[Required work] Write out exactly the lines below starting at the one containing "This screenshot has height=327, width=605." and ending at the one containing "step 1 number". Omit every picture.

[Exercise data]
________
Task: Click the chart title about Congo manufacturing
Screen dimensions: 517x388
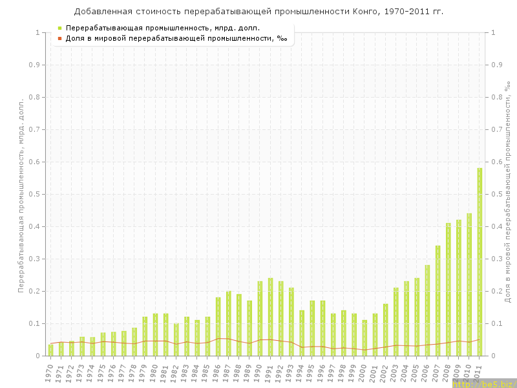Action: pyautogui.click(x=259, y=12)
________
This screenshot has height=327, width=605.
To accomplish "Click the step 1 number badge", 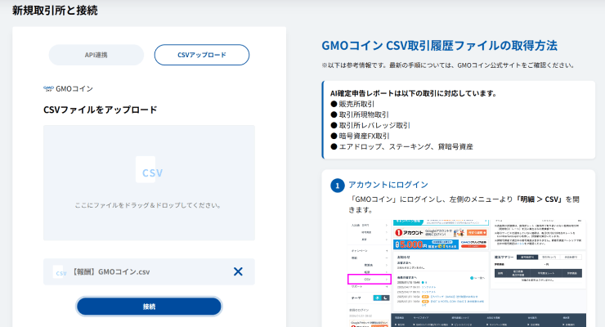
________
[Response box]
This screenshot has height=327, width=605.
To accomplish "Click the step 1 number badge", 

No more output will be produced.